Сейчас он казался благодушнее, чем обычно. При взгляде на меня его даже не так сильно перекашивало. Очевидно, что толстяка поедало любопытство, потому и окликнул. Марк Мателлин подался вперед, сложил на брюхе пухлые руки с женскими ногтями:

— Я удивлен, увидев вас здесь в такой час. Выходит, вашей светлости назначено?

— Мне отчитаться перед вами?

Он и так увидел больше, чем надо. Разнесет… Впрочем, плевать. Может, и лучше, чтобы разнес…





Толстяк с пониманием кивнул, выпятил губу. Едва заметно кивнул в сторону толпы:

— Вам повезло гораздо больше, чем всем этим несчастным.

— Вы ровняете меня с ними?

Марк поджал пальцы в пухлый кулачок:

— Кажется, как и их всех, вас что-то заботит.

— Нас всех в той или иной мере что-то заботит.

Толстяк скорбно кивнул.

— Я полагал, вы на Сионе, вместе с моим господином.

Я понимал, зачем он тянул время. Чтобы стоять рядом. Чтобы все здесь увидели, что толстяк со мной на короткой ноге. Скользкий выкрашенный паяц. Его откровенно презирали при дворе, но кто-то всегда должен делать грязную работу. Даже дядя Тай при случае охотно пользовался его услугами и радушно принимал в доме, но всегда плевал в спину.

‍​‌‌​​‌‌‌​​‌​‌‌​‌​​​‌​‌‌‌​‌‌​​​‌‌​​‌‌​‌​‌​​​‌​‌‌‍

Марк засуетился, оглядываясь:

— А где ваши рабы, ваша светлость?

Я оставил рабов в корвете, потому что лестницы для прислуги были уже перекрыты. Рабам запрещено подниматься по парадной лестнице. Толстяк все понял. Вновь многозначительно кивнул:

— Вам даже не подали воды после восхождения. — Он обернулся, нашарил взглядом своего раба: — Перкан, воды его светлости!

Через мгновение ко мне подскочил ладный вериец с довольно ровной кожей. Согнулся, подавая бокал. Это было слишком. Я молча развернулся и пошел вверх по лестнице в сторону коридора Преклонения.

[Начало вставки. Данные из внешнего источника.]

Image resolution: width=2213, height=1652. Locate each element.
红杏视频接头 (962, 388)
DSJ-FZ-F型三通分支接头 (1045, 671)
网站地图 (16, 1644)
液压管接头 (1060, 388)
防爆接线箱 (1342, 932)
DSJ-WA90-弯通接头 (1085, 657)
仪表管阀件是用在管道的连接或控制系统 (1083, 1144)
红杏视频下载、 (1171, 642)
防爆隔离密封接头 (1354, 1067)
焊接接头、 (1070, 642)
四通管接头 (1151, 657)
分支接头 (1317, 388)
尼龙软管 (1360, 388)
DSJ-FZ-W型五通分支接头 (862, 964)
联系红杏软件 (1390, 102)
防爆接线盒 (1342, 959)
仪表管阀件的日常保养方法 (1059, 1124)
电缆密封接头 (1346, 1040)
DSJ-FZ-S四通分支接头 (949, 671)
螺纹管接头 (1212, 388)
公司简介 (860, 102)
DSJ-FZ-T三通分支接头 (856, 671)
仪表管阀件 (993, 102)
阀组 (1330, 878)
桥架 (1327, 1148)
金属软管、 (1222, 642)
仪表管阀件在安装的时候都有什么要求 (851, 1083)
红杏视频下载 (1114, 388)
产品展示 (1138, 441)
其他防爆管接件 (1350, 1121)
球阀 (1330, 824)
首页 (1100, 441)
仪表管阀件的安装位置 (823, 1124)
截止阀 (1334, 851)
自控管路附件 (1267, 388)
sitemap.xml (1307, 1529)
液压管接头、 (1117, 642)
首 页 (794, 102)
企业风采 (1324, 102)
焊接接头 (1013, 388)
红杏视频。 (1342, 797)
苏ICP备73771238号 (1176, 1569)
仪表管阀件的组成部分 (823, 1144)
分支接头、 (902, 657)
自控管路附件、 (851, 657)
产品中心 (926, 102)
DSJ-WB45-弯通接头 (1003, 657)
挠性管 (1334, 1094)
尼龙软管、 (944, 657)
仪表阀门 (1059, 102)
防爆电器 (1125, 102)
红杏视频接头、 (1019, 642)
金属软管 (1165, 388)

Гул толпы очень скоро утих. В мертвой тишине раздавался лишь стук моих каблуков. Перкан… Я уже слышал это имя. Перкан… Этого невольника Сейя просила выкупить у толстяка для своей рабыни. И тот ни в какую не соглашался продавать. Но почему я не задался очевидным вопросом: где и как рабыня моей жены снюхалась с рабом Марка Мателлина? Уж здесь эта рабыня может дать ответ.

Наконец, я достиг большой приемной. Прежде, чем ко мне вышел один из секретарей, прошло полтора часа. Время близилось к полуночи, и я прекрасно понимал, что в этот час меня никто не примет. В лучшем случае, утром. Так и случилось. За окнами уже рассвело, когда ко мне вышел секретарь:

— Ваша светлость, вы можете пройти в малую приемную.